RECORDS PROVIDED: Begin

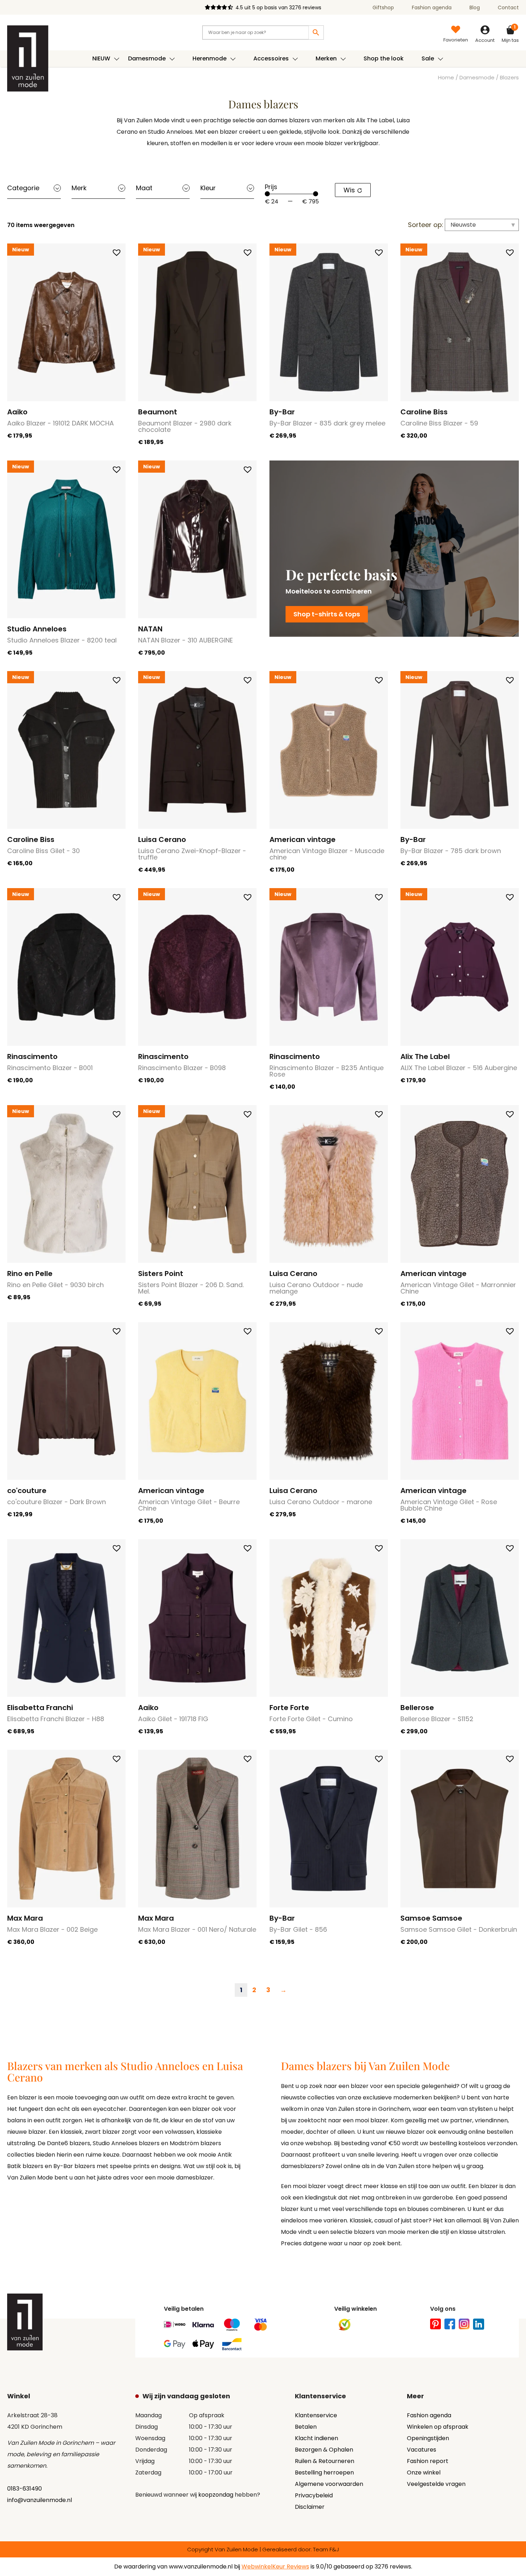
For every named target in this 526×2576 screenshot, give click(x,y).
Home (446, 77)
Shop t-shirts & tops (326, 614)
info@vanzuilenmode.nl (39, 2500)
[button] (116, 252)
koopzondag (215, 2495)
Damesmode (477, 77)
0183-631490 (24, 2488)
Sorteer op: (425, 224)
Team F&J (326, 2549)
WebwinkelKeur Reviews (275, 2566)
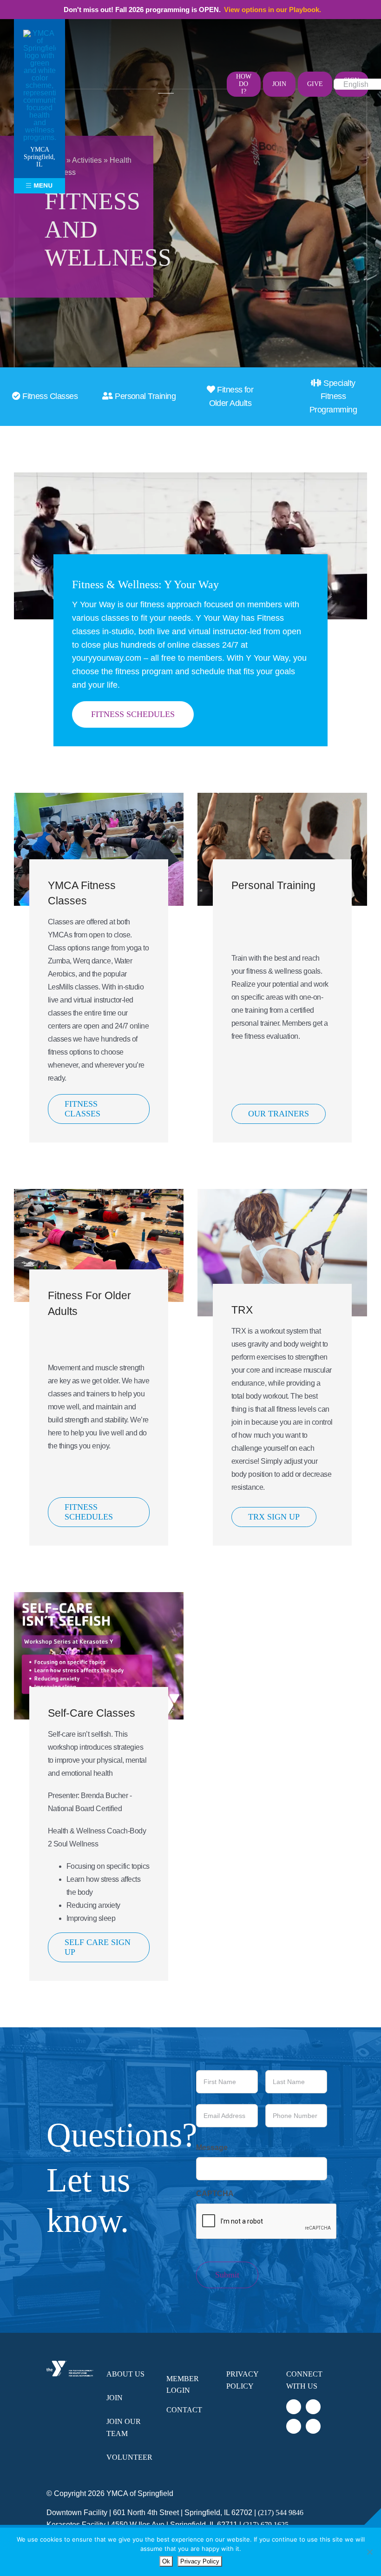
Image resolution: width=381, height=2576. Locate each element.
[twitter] (210, 76)
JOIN (279, 83)
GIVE (315, 83)
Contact (184, 2410)
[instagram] (198, 92)
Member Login (182, 2385)
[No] (369, 2551)
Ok (166, 2561)
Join (114, 2398)
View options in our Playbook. (272, 9)
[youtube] (210, 92)
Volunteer (129, 2457)
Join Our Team (123, 2427)
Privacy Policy (242, 2380)
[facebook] (198, 76)
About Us (125, 2374)
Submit (227, 2274)
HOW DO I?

RECORDS PROVIDED: End

> [ABOUT THIS TASK]: Please print exactly the lines of the entries above, beginning with the line that contains "[instagram] (198, 92)" and ending with the last line.

> [RESPONSE FOR THIS EXERCISE]:
[instagram] (198, 92)
Member Login (182, 2385)
[No] (369, 2551)
Ok (166, 2561)
Join (114, 2398)
View options in our Playbook. (272, 9)
[youtube] (210, 92)
Volunteer (129, 2457)
Join Our Team (123, 2427)
Privacy Policy (242, 2380)
[facebook] (198, 76)
About Us (125, 2374)
Submit (227, 2274)
HOW DO I?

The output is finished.